About this exercise -
List every goat breed named in the forum thread on the Saanen/Alpine cross below, counting each breed once.

*** Passage ***

# Saanen/Alpine Cross



## Frosted Mini's (Nov 29, 2012)

Who has had one? What did they milk like? Let's see some pictures! I have 2 of my alpine does bred to a polled saanen buck of a friend's.


----------



## Frosted Mini's (Nov 29, 2012)

Nobody has any??


----------



## Clovers_Clan (Jul 17, 2012)

The breed standards for body type are so similar I would guess they'd either look like a pure Alpine or just white like a Saanen? Maybe a little more or less dished face? Probably very similar milk quality/composition?


----------



## PermaAMP (Jun 13, 2013)

Exactly as posted above. They either look Alpine or Saanen. Since they are both similar and both breeds can vary to the same degrees there isn't much difference other than color and personality. The dairy I work at have used this cross heavily. We use Alpine, Saanen or Toggenburg bucks on the does of a mix of all three with some LaMancha and Nubians thrown in but most of them are being diluted to the point they are disappearing.


----------



## TRAILRIDER (Apr 16, 2007)

Xymenah, that is very interesting. I have a 3/4 alpine X 1/4 Nubian, a Saanen, a Togg, a couple of Boers, and the half Boer offspring of the above does. All are being bred to a boldly spotted Nubian buck for next year. I will keep any doelings that are nice quality. Sell all the bucklings. I am only breeding to sell some X bred meat goats so I don't mind the mixes. I am expecting to see a bunch of airplane ears and hopefully a lot of spots and color. (My Boers have a lot of color in their breeding.)


----------



## PermaAMP (Jun 13, 2013)

TRAILRIDER said:


> Xymenah, that is very interesting. I have a 3/4 alpine X 1/4 Nubian, a Saanen, a Togg, a couple of Boers, and the half Boer offspring of the above does. All are being bred to a boldly spotted Nubian buck for next year. I will keep any doelings that are nice quality. Sell all the bucklings. I am only breeding to sell some X bred meat goats so I don't mind the mixes. I am expecting to see a bunch of airplane ears and hopefully a lot of spots and color. (My Boers have a lot of color in their breeding.)


Genetics are funny. You often get throw backs that nearly look purebred and start the dilution over again. I have a LaMancha doe that her mother was 1/16th LaMancha with long elf ears and her father was 1/4th with long elf ears but she came out with gopher ears. Another doe I had was long elf eared Nubian/LaMancha and was bred to an elf eared buck but threw an airplane nearly pendulous eared kid.


----------

*** End of Passage ***
*** Data extract ***

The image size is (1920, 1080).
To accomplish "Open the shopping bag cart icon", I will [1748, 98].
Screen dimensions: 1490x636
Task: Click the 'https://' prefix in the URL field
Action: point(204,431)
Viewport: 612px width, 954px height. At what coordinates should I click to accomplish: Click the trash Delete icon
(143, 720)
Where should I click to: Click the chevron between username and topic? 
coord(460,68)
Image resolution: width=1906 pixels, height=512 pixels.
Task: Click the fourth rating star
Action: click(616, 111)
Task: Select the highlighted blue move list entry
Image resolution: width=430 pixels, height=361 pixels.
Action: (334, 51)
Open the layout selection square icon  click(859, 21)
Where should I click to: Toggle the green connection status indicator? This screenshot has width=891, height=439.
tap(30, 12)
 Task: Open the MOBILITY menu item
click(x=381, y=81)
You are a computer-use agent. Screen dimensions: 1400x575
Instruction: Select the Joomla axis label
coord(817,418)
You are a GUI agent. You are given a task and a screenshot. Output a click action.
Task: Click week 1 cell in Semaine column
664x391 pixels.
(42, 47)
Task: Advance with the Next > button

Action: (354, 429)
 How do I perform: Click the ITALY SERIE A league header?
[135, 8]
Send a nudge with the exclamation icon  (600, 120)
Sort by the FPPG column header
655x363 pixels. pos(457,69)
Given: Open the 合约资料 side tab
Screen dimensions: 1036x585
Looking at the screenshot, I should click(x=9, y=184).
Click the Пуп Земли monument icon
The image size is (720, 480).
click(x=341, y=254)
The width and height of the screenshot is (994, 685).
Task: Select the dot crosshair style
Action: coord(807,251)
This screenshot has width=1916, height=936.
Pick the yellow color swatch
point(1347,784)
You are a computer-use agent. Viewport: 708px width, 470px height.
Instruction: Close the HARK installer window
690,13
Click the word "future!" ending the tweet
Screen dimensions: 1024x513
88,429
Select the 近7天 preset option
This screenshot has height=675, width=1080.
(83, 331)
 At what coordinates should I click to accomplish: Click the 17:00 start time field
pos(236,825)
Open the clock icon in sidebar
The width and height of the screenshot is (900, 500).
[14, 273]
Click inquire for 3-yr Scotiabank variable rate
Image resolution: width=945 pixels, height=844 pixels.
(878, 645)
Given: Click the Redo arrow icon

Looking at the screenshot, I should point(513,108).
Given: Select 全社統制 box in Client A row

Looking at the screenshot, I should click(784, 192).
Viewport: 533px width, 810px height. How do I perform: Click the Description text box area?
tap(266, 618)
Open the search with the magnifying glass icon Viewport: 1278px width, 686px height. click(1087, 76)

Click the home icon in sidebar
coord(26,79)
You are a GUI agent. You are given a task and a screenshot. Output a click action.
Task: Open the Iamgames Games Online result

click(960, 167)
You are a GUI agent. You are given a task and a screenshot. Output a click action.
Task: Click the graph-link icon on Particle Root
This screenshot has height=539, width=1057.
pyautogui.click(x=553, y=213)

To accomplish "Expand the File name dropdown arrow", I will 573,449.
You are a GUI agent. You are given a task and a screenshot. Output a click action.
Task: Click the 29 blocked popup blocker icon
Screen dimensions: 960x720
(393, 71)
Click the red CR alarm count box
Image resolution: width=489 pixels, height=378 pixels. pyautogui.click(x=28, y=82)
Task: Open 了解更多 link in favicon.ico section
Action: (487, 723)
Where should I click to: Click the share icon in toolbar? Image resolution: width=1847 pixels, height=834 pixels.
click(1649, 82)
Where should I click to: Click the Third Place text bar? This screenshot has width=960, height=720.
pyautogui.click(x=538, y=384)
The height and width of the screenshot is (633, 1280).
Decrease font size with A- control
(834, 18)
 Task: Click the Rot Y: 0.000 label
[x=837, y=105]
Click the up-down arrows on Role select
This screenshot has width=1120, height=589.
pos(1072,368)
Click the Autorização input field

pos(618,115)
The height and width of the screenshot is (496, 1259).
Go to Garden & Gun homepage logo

*** End of Data extract ***

Result of this task -
Alpine, Saanen, Toggenburg, LaMancha, Nubian, Boer